(ASSIGNMENT)
Beneath this task are the entries; from the line with "Given: Switch to the Ειδήσεις & Αναλύσεις tab" through the last one, transcribe every line exactly and nothing else, skipping pictures.

(MATERIALS PROVIDED)
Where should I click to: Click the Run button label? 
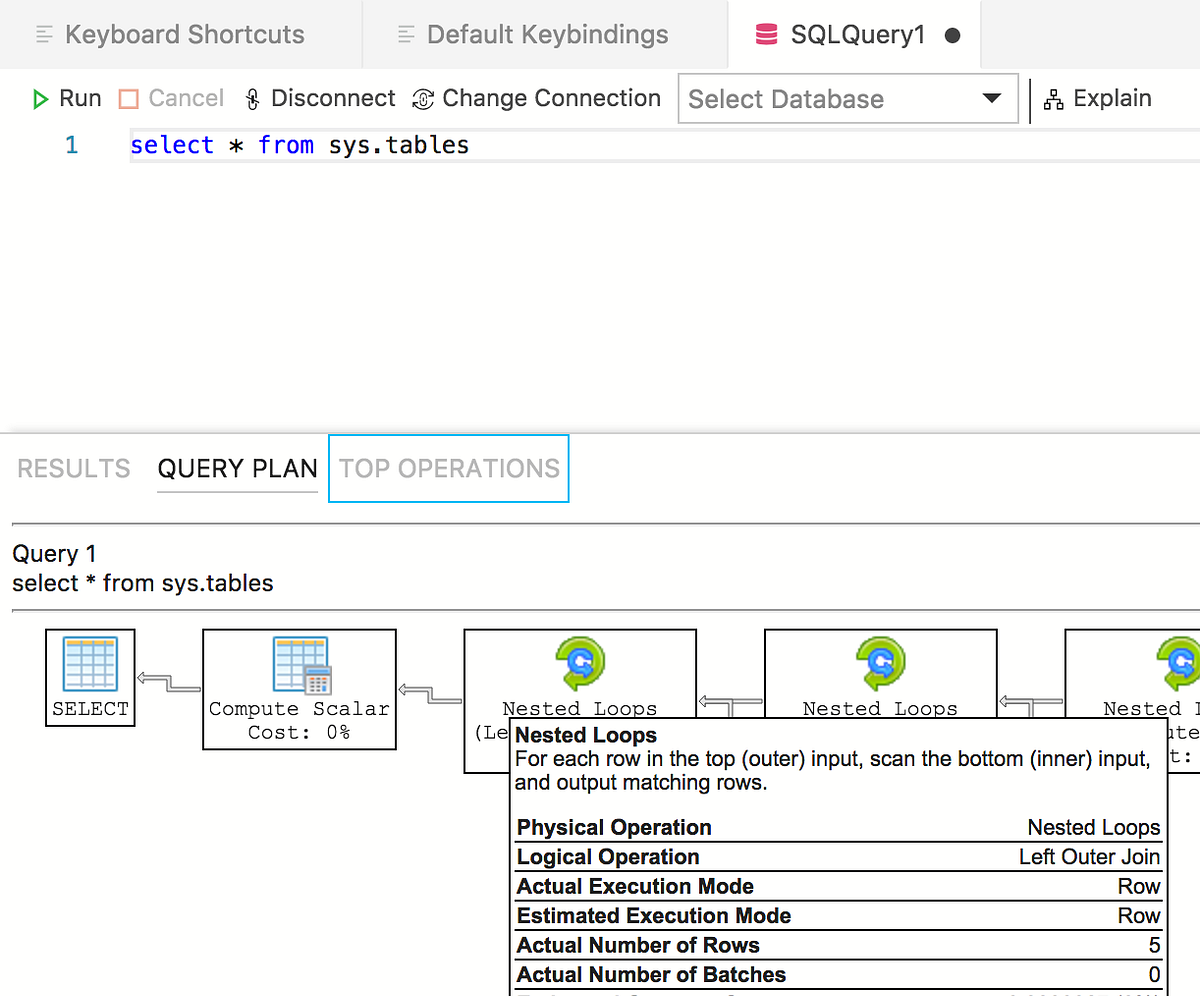point(80,98)
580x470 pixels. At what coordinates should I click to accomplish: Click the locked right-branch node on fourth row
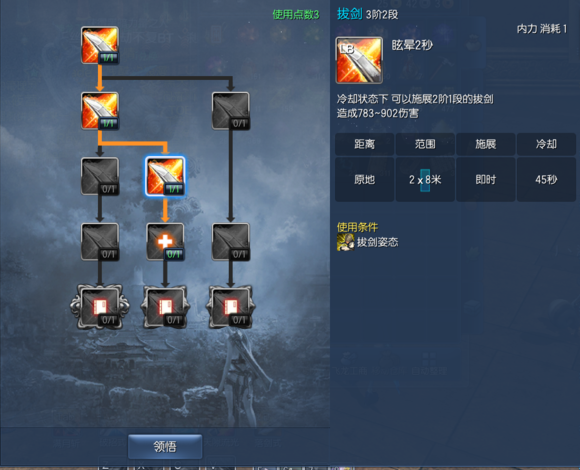click(x=231, y=241)
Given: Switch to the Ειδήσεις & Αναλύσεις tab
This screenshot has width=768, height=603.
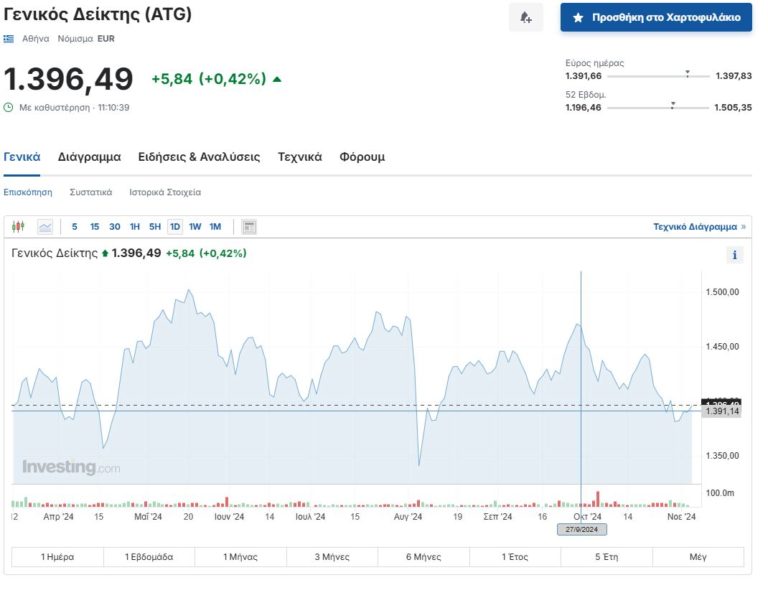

(RESULT)
Given: Switch to the Ειδήσεις & Αναλύσεις tab
This screenshot has width=768, height=603.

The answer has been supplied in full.